--- Task prompt ---
Make an exact copy of the entries that come next.

§ §

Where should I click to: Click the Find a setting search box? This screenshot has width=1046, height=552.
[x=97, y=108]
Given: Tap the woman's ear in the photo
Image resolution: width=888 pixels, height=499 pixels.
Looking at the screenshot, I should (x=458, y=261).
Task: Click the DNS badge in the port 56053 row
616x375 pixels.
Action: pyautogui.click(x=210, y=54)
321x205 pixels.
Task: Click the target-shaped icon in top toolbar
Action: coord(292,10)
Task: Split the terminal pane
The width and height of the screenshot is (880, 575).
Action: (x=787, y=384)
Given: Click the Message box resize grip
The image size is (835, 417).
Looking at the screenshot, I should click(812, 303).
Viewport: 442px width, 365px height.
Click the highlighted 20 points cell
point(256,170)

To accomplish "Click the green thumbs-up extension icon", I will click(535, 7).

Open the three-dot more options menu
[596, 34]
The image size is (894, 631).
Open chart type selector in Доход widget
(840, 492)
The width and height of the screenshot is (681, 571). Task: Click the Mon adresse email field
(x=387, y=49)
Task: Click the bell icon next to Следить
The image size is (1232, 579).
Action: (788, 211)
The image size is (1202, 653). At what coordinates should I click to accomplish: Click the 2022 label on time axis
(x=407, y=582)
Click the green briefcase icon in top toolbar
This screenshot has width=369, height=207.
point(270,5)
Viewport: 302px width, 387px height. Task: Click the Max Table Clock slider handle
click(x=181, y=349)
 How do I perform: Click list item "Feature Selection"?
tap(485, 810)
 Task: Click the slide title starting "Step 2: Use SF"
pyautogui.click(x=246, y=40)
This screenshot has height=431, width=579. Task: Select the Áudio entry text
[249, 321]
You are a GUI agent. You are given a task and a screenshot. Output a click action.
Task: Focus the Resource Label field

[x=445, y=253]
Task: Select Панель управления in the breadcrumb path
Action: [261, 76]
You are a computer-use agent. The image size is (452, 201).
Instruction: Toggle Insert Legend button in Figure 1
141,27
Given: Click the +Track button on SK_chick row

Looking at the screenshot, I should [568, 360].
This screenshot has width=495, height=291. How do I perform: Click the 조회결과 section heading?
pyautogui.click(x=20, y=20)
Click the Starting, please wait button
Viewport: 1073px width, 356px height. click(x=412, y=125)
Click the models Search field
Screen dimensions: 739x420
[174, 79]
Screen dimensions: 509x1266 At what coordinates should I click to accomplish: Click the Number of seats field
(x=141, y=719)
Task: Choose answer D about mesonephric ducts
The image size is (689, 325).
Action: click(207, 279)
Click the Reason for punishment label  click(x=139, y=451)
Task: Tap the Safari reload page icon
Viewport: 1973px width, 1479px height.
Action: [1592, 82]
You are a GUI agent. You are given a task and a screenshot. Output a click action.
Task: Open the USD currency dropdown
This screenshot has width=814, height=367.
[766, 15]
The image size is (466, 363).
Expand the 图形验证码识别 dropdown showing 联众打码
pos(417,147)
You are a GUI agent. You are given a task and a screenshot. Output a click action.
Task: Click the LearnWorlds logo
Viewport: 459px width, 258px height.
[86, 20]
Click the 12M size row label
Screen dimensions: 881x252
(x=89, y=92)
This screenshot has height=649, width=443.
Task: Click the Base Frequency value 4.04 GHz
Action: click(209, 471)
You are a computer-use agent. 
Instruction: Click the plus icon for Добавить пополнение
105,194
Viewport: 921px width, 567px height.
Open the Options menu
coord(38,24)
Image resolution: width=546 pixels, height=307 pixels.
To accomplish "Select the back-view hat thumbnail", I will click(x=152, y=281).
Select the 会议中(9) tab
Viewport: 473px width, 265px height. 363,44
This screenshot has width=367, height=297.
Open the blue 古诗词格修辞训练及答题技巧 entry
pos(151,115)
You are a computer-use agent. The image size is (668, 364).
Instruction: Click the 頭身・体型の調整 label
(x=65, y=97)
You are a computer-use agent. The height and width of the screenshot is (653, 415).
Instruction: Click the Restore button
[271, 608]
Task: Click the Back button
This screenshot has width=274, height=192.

§ §

--- Answer to the exercise ---
Where should I click to: Click the Find a setting search box? This screenshot has width=1046, height=552.
[x=97, y=108]
Given: Tap the woman's ear in the photo
Image resolution: width=888 pixels, height=499 pixels.
Looking at the screenshot, I should (x=458, y=261).
Task: Click the DNS badge in the port 56053 row
616x375 pixels.
Action: pyautogui.click(x=210, y=54)
321x205 pixels.
Task: Click the target-shaped icon in top toolbar
Action: coord(292,10)
Task: Split the terminal pane
The width and height of the screenshot is (880, 575).
Action: (x=787, y=384)
Given: Click the Message box resize grip
The image size is (835, 417).
Looking at the screenshot, I should click(812, 303).
Viewport: 442px width, 365px height.
Click the highlighted 20 points cell
point(256,170)

To accomplish "Click the green thumbs-up extension icon", I will click(535, 7).

Open the three-dot more options menu
[596, 34]
The image size is (894, 631).
Open chart type selector in Доход widget
(840, 492)
The width and height of the screenshot is (681, 571). Task: Click the Mon adresse email field
(x=387, y=49)
Task: Click the bell icon next to Следить
The image size is (1232, 579).
Action: (788, 211)
The image size is (1202, 653). At what coordinates should I click to accomplish: Click the 2022 label on time axis
(x=407, y=582)
Click the green briefcase icon in top toolbar
This screenshot has width=369, height=207.
point(270,5)
Viewport: 302px width, 387px height. Task: Click the Max Table Clock slider handle
click(x=181, y=349)
 How do I perform: Click list item "Feature Selection"?
tap(485, 810)
 Task: Click the slide title starting "Step 2: Use SF"
pyautogui.click(x=246, y=40)
This screenshot has height=431, width=579. Task: Select the Áudio entry text
[249, 321]
You are a GUI agent. You are given a task and a screenshot. Output a click action.
Task: Focus the Resource Label field

[x=445, y=253]
Task: Select Панель управления in the breadcrumb path
Action: [261, 76]
You are a computer-use agent. The image size is (452, 201).
Instruction: Toggle Insert Legend button in Figure 1
141,27
Given: Click the +Track button on SK_chick row

Looking at the screenshot, I should [568, 360].
This screenshot has width=495, height=291. How do I perform: Click the 조회결과 section heading?
pyautogui.click(x=20, y=20)
Click the Starting, please wait button
Viewport: 1073px width, 356px height. click(x=412, y=125)
Click the models Search field
Screen dimensions: 739x420
[174, 79]
Screen dimensions: 509x1266 At what coordinates should I click to accomplish: Click the Number of seats field
(x=141, y=719)
Task: Choose answer D about mesonephric ducts
The image size is (689, 325).
Action: click(207, 279)
Click the Reason for punishment label  click(x=139, y=451)
Task: Tap the Safari reload page icon
Viewport: 1973px width, 1479px height.
Action: [1592, 82]
You are a GUI agent. You are given a task and a screenshot. Output a click action.
Task: Open the USD currency dropdown
This screenshot has width=814, height=367.
[766, 15]
The image size is (466, 363).
Expand the 图形验证码识别 dropdown showing 联众打码
pos(417,147)
You are a GUI agent. You are given a task and a screenshot. Output a click action.
Task: Click the LearnWorlds logo
Viewport: 459px width, 258px height.
[86, 20]
Click the 12M size row label
Screen dimensions: 881x252
(x=89, y=92)
This screenshot has height=649, width=443.
Task: Click the Base Frequency value 4.04 GHz
Action: click(209, 471)
You are a computer-use agent. 
Instruction: Click the plus icon for Добавить пополнение
105,194
Viewport: 921px width, 567px height.
Open the Options menu
coord(38,24)
Image resolution: width=546 pixels, height=307 pixels.
To accomplish "Select the back-view hat thumbnail", I will click(x=152, y=281).
Select the 会议中(9) tab
Viewport: 473px width, 265px height. 363,44
This screenshot has width=367, height=297.
Open the blue 古诗词格修辞训练及答题技巧 entry
pos(151,115)
You are a computer-use agent. The image size is (668, 364).
Instruction: Click the 頭身・体型の調整 label
(x=65, y=97)
You are a computer-use agent. The height and width of the screenshot is (653, 415).
Instruction: Click the Restore button
[271, 608]
Task: Click the Back button
This screenshot has width=274, height=192.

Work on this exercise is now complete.